Consignes de l'exercice
**1)** Citez le passage du texte sur le médiateur des assurances de « M. Bruno Retailleau, président, a » à « l'indemnisation des victimes. ».
**2)** Pour chacune des affirmations suivantes, indiquez par oui ou par non si elle concorde avec le texte sur le médiateur des assurances, et citez les mots du texte qui le prouvent. (a) La tornade du Val de Sambre s'est produite le 3 août 2008. (b) La tempête Klaus a principalement touché le nord-est de la France. (c) M. Bruno Retailleau est le médiateur des assurances.
**3)** Poursuivez le texte sur le médiateur des assurances à partir de sa dernière phrase.
____ Texte source
M. Bruno Retailleau, président, a souhaité connaître l'étendue exacte du mandat du médiateur des assurances.

M. Yann Boaretto, médiateur des assurances, a préalablement rappelé avoir occupé cette fonction suite à la catastrophe de la tornade qui a frappé le Val de Sambre, autour de la commune de Maubeuge, le 3 août 2008 ainsi qu'après le passage de la tempête Klaus du 24 janvier 2009, qui a principalement touché le sud-ouest de la France. Il a indiqué que ses différentes expériences de médiateur l'ont conduit à développer une certaine connaissance des acteurs concernés : les sociétés d'assurance privées tout d'abord, mais également les nombreux services de l'Etat concernés par les conséquences des catastrophes naturelles et l'indemnisation des victimes.

Sa mission s'agissant de la tempête Xynthia consiste surtout à veiller au bon déroulement des procédures d'indemnisation et à la qualité des relations entre les assureurs et les assurés. Il s'agit également d'encourager les assurances à s'organiser efficacement pour traiter rapidement les dossiers et verser les indemnisations dans des délais raisonnables.
________
____ Documents fournis
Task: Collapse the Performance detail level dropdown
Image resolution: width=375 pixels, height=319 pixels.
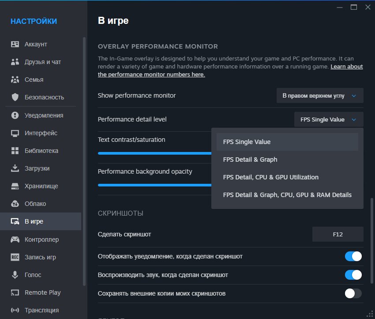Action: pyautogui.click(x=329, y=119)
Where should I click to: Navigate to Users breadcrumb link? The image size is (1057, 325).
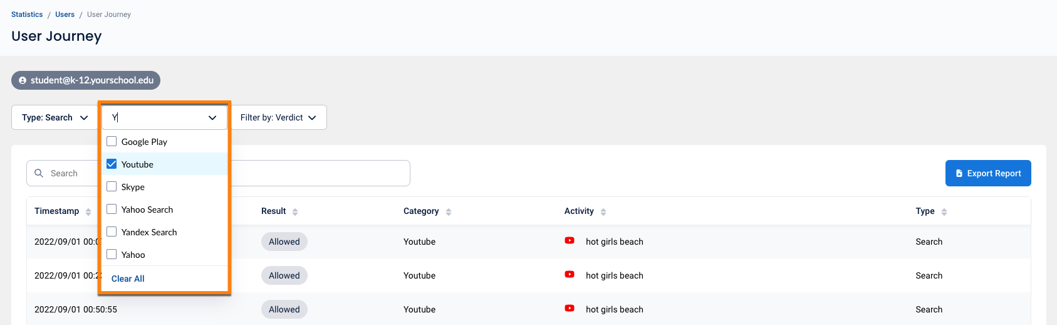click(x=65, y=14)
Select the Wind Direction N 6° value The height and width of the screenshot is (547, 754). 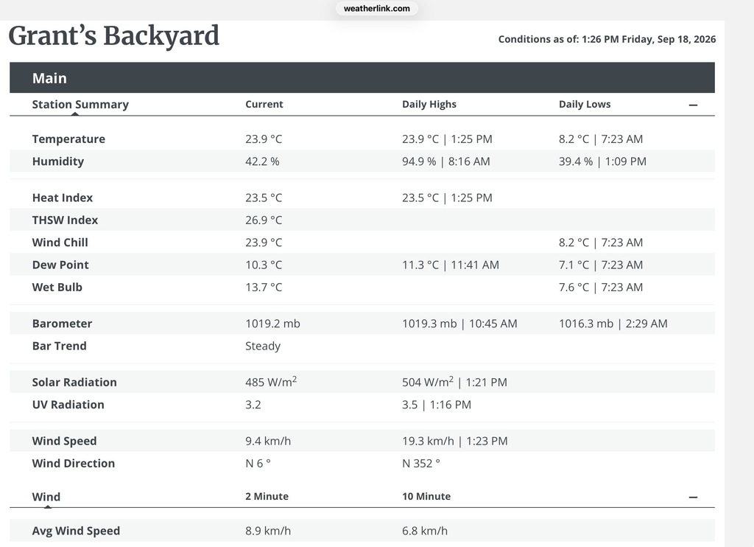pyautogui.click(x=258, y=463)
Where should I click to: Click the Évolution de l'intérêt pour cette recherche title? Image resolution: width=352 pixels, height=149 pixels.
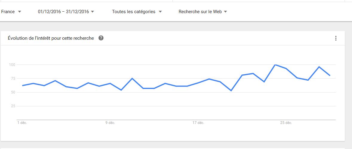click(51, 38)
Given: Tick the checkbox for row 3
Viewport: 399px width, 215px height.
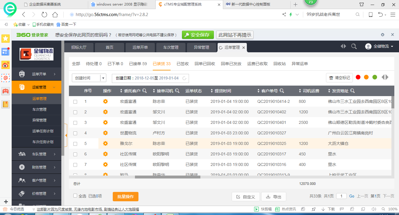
________
Réponses rédigées
**1)**
M. Bruno Retailleau, président, a souhaité connaître l'étendue exacte du mandat du médiateur des assurances.

M. Yann Boaretto, médiateur des assurances, a préalablement rappelé avoir occupé cette fonction suite à la catastrophe de la tornade qui a frappé le Val de Sambre, autour de la commune de Maubeuge, le 3 août 2008 ainsi qu'après le passage de la tempête Klaus du 24 janvier 2009, qui a principalement touché le sud-ouest de la France. Il a indiqué que ses différentes expériences de médiateur l'ont conduit à développer une certaine connaissance des acteurs concernés : les sociétés d'assurance privées tout d'abord, mais également les nombreux services de l'Etat concernés par les conséquences des catastrophes naturelles et l'indemnisation des victimes.

**2)**
(a) Oui : « la tornade qui a frappé le Val de Sambre, autour de la commune de Maubeuge, le 3 août 2008 ».
(b) Non : « qui a principalement touché le sud-ouest de la France ».
(c) Non : « M. Bruno Retailleau, président » et « M. Yann Boaretto, médiateur des assurances ».

**3)**
M. Yann Boaretto a fait part de la méthode de suivi retenue. En accord avec les sociétés d'assurance, sur la totalité des 65 départements touchés par la catastrophe, un suivi fin est effectué sur les 24 départements où la vitesse du vent a été supérieure à 140 kilomètres à l'heure. Les quatre départements pour lesquels l'état de catastrophes naturelles a été reconnu dès le 2 mars 2010, ainsi que les communes d'autres départements ayant depuis cette date subi la même reconnaissance, font pour leur part l'objet d'une attention encore plus soutenue. Il a précisé ensuite que son mandat est antérieur à l'annonce du principe d'interdiction de reconstruction dans les « zones de solidarité » mais qu'il participe toutefois également au suivi du travail des assureurs sur ce dossier. Enfin, il a indiqué que les biens des collectivités territoriales relèvent de procédures particulières et qu'ils sont pour la plupart non assurables, à l'instar des infrastructures (voirie, digues...).

M. Bruno Retailleau, président, s'est interrogé sur le rôle particulier joué par le médiateur dans les zones d'acquisition amiable.

M. Yann Boaretto, médiateur des assurances, a fait état du traitement particulier réservé à ces sinistrés. En effet, les sociétés d'assurances indemniseront les biens abimés ou détruits sans que la remise en état soit effectuée, mais comme si elle devait avoir lieu. Bien que cette procédure se déroule dans un cadre juridique incertain, les assureurs n'ont pas soulevé de difficultés. L'Etat indemnisera les personnes concernées selon la valeur vénale des biens antérieure à la catastrophe, en déduisant la part prise en charge par les assurances privées au titre de la remise en état. En dépit du caractère relativement scriptural de l'opération, une coordination étroite entre les services de France Domaine et les assureurs, au nombre de près de 300, est nécessaire.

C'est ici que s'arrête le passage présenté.